What you appear to be looking for is a something which provides all the libraries that appear in Ubuntu in a form that you put on a different Linux distro and run applications against. I guess it doesn’t exist because there isn’t sufficient need for it to exist. If there were, someone surely would do by now as someone would have done it. In practice people re-build stuff from the source. Or the vendors build their software in such a way that it’s usable on a large number of distros. (E.g. Wolfram don’t produce different versions of Mathematica for Ubuntu, SLED, Fedora.) http://portablelinuxapps.org/ and http://0install.net/ are two examples are projects aimed at packaging applications so they can be used on a large number of distros. One gives you a single executable, the other gives you all the dependencies.

As for the segmentation fault, there is mention in the README.Linux for FreeCAD that a segmentation can be caused by using a copy of SoQT linked against QT3 rather than QT4.
I was able to find most of the dependencies for FreeCAD in the SLE-SDK or by adding this repo http://download.opensuse.org/repositories/science/SLE_11/science.repo I got libeigen3-devel from http://download.opensuse.org/repositories/home:/repabuild/SLE_11_SP2/noarch/libeigen3-devel-3.1.2-13.4.noarch.rpm I got a binary, but it segfaults. I’m using an instance of SoQT linked against QT3, I haven’t been able to find one linked against QT4 and when attempting to build from source, it keeps complaining it can’t find OpenCASCADE.

[QUOTE=malcolmlewis;12451]Hi
Running strace or running ldd on the binary may shed some light.


Cheers Malcolm °¿° (Linux Counter #276890)
openSUSE 12.3 (x86_64) Kernel 3.7.10-1.1-desktop
up 17:10, 3 users, load average: 0.16, 0.07, 0.08
CPU Intel® i5 CPU M520@2.40GHz | GPU Intel® Ironlake Mobile[/QUOTE]

I tried

strace -e open ./FreeCAD

and it gave me whole list of missing lib files that seems to be related to FreeCAD, for example

open("/usr/lib64/mpi/gcc/openmpi/lib64/libCoin.so.60", O_RDONLY) = -1 ENOENT (No such file or directory)
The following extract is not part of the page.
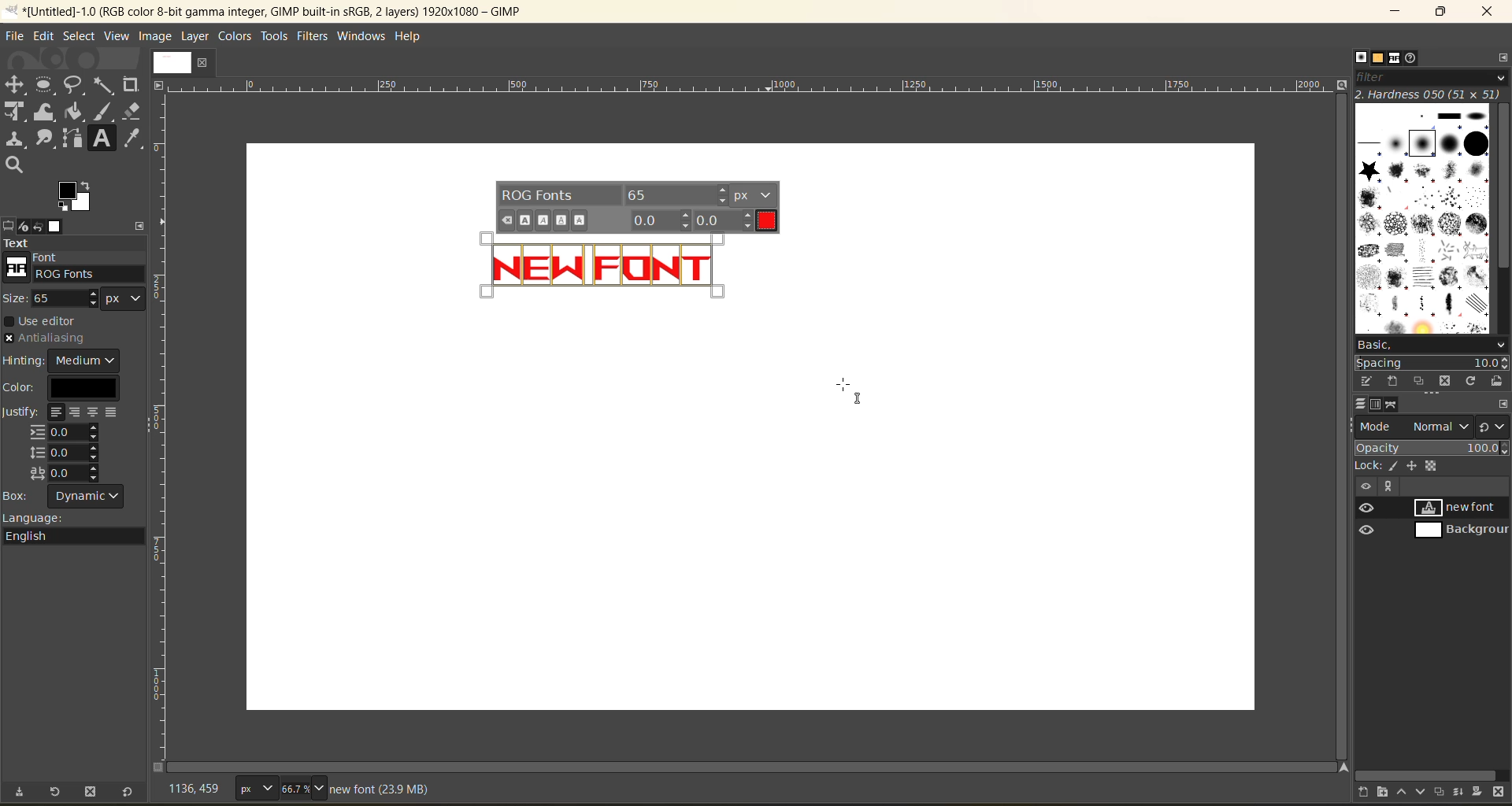 This screenshot has width=1512, height=806. Describe the element at coordinates (1412, 60) in the screenshot. I see `document history` at that location.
and non FreeCAD related libraries (I mean libs that are present in the system regardless of FreeCAD, if I understand it correctly), for example

open("/usr/lib64/mpi/gcc/openmpi/lib64/libX11.so.6", O_RDONLY) = -1 ENOENT (No such file or directory)
So, I guess the segmentation fault is not caused only by that using a copy of SoQT linked against QT3 rather than QT4.

I’m abandoning idea of troubleshooting my program build.

That on it’s own is not indication of a problem. Various locations will be searched, including directories $LD_CONFIG_PATH or listed in files /etc/ld.so.conf.d/. All that line indicates is that the library wasn’t found in that one location. If you grep the strace output for ‘libCoin.so.60’ you may find that it is found somewhere else.

So is there an “easy” way how to make output of strace more meaningful, or so it shows only the errors I need to see?

Not really, as far as I know. You can tell strace to only show you certain calls, e.g. open, (see man page) but that would still show you it attempting to open files that don’t exist. strace is by no means guaranteed to help you figure why something doesn’t work. It’s good for seeing exactly what happens, but you have to be able to make sense of the output. There’s been times I’ve run something under strace and very quickly been able to diagnose the problem and times I’ve looked at the output of strace and found it of no help whatsoever. In the latter cases it may have been because I didn’t really know what I was looking for and hence wasn’t able to pick out relevant lines, or there was just nothing useful in there.